*Goal:* Repeat the lines starting with the line that contains "Select the 6 tick label on the colorbar" and going on through the line that contains "Instruction: Click the Conservatory", leaving the pictures out of your answer.

*Extracted entries:*
----

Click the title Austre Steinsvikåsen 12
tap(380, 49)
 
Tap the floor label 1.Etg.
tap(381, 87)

----

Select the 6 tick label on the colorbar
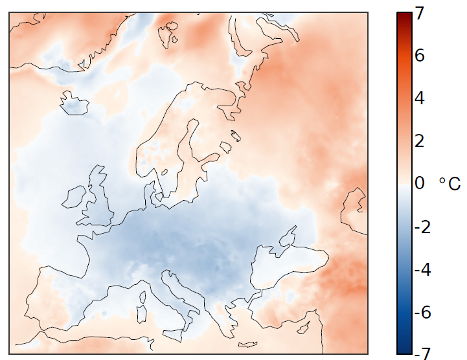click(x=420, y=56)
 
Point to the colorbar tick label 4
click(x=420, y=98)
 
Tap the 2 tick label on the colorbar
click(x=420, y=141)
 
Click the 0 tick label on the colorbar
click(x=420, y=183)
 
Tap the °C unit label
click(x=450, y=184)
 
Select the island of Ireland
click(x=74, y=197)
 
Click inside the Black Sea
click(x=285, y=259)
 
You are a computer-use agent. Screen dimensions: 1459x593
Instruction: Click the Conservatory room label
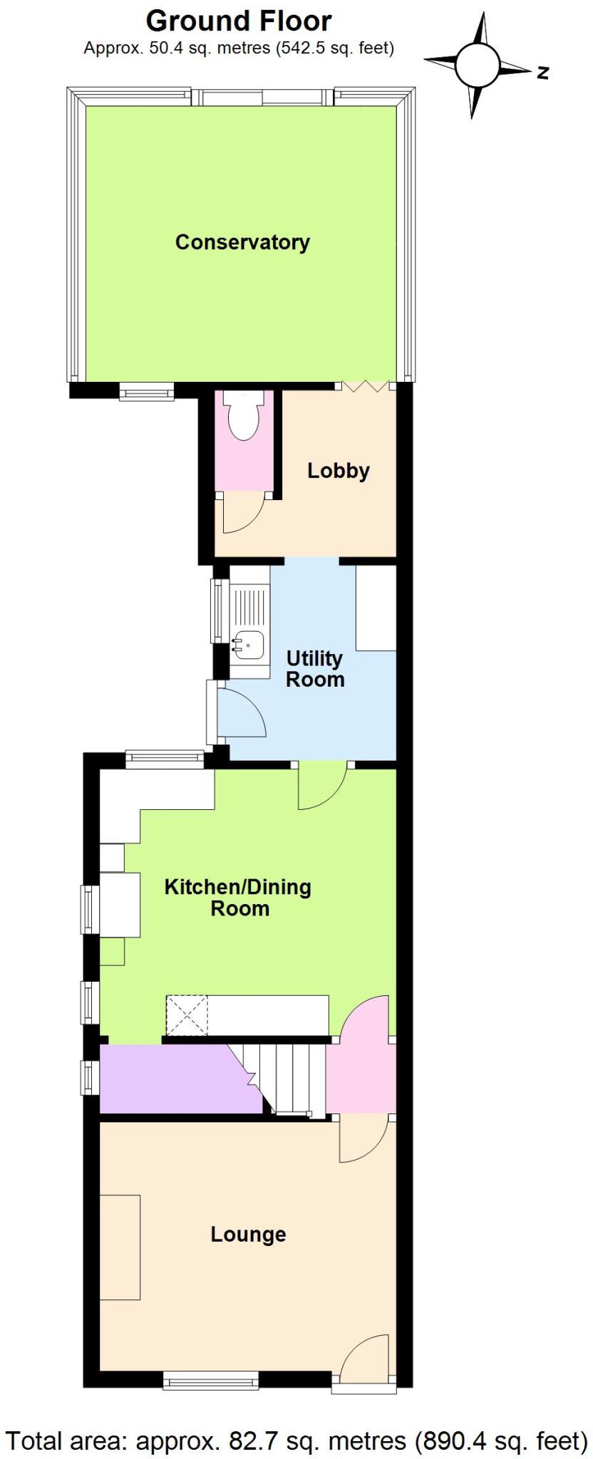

----

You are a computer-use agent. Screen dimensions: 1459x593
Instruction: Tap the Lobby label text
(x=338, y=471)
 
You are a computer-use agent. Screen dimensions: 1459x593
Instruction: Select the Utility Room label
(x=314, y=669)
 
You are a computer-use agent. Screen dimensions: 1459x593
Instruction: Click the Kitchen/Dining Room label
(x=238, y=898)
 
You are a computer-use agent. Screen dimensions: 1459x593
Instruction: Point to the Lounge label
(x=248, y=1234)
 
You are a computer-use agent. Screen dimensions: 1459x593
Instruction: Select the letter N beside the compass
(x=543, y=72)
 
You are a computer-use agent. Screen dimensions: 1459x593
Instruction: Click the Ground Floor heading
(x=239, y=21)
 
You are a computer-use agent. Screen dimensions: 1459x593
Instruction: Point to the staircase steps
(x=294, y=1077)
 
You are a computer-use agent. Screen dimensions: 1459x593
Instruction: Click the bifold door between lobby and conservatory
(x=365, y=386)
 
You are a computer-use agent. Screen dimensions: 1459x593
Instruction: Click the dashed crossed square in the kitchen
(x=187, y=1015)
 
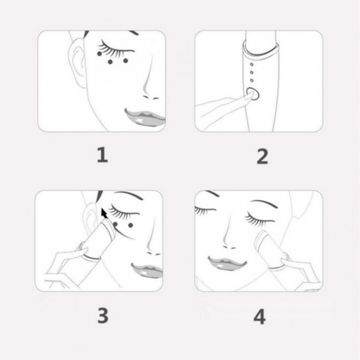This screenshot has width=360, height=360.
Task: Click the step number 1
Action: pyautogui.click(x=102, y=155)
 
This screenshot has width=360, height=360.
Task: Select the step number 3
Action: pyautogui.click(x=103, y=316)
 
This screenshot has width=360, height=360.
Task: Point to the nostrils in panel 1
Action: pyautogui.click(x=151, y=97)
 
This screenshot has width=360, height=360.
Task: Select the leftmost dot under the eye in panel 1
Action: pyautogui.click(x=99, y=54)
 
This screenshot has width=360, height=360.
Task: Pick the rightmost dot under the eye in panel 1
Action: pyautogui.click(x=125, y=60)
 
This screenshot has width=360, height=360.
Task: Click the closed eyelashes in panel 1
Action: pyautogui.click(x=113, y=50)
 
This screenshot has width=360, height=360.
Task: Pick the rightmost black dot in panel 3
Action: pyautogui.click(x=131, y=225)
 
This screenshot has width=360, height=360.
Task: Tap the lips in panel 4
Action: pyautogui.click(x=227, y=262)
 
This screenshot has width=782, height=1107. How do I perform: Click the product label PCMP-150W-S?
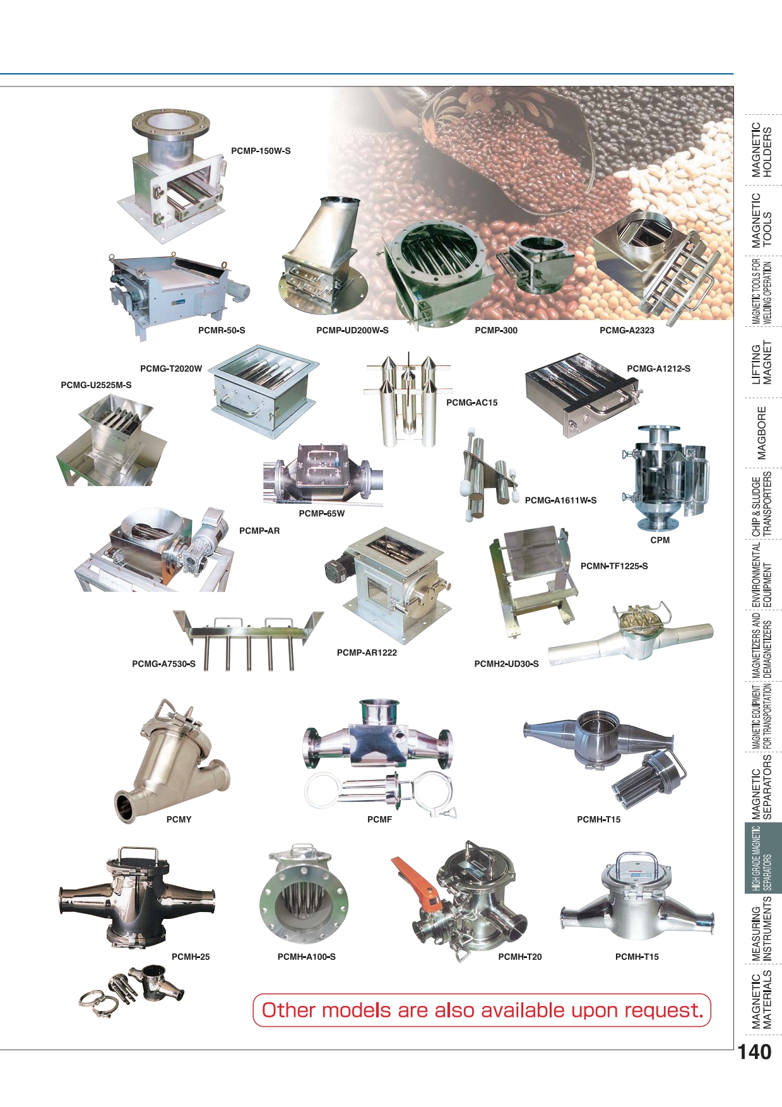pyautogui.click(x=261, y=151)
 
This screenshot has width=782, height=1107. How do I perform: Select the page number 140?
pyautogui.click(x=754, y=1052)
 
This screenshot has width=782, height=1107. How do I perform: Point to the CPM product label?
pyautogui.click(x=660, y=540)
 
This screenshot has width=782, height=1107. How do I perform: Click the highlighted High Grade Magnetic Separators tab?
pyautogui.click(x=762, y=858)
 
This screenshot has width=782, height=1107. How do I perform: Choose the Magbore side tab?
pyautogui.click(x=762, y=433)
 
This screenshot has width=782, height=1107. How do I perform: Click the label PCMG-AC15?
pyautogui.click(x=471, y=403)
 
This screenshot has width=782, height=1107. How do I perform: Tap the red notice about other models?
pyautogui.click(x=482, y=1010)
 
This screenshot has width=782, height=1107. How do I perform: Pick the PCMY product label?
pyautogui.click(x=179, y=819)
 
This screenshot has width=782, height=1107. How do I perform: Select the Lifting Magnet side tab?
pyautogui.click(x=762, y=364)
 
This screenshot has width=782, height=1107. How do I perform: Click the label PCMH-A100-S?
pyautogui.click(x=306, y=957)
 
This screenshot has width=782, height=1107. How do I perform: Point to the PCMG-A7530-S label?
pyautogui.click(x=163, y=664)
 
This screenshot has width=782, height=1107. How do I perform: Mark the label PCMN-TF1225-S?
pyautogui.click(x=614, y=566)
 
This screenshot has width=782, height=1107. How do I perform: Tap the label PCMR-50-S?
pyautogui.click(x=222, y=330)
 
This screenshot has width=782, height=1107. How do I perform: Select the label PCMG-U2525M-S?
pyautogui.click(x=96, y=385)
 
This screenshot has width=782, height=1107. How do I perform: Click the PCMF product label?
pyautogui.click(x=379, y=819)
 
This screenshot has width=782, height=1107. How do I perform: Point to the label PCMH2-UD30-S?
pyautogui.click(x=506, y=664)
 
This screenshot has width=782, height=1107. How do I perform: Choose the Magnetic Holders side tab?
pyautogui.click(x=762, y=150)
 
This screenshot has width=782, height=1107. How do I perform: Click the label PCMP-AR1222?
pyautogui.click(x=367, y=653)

----

*The completed task:*
Select the 6 tick label on the colorbar
click(x=420, y=56)
 
Point to the colorbar tick label 4
click(x=420, y=98)
 
Tap the 2 tick label on the colorbar
click(x=420, y=141)
 
Click the 0 tick label on the colorbar
click(x=420, y=183)
 
Tap the °C unit label
click(x=450, y=184)
 
Select the island of Ireland
click(x=74, y=197)
 
Click inside the Black Sea
click(x=285, y=259)
 
You are a computer-use agent. Screen dimensions: 1459x593
Instruction: Click the Conservatory room label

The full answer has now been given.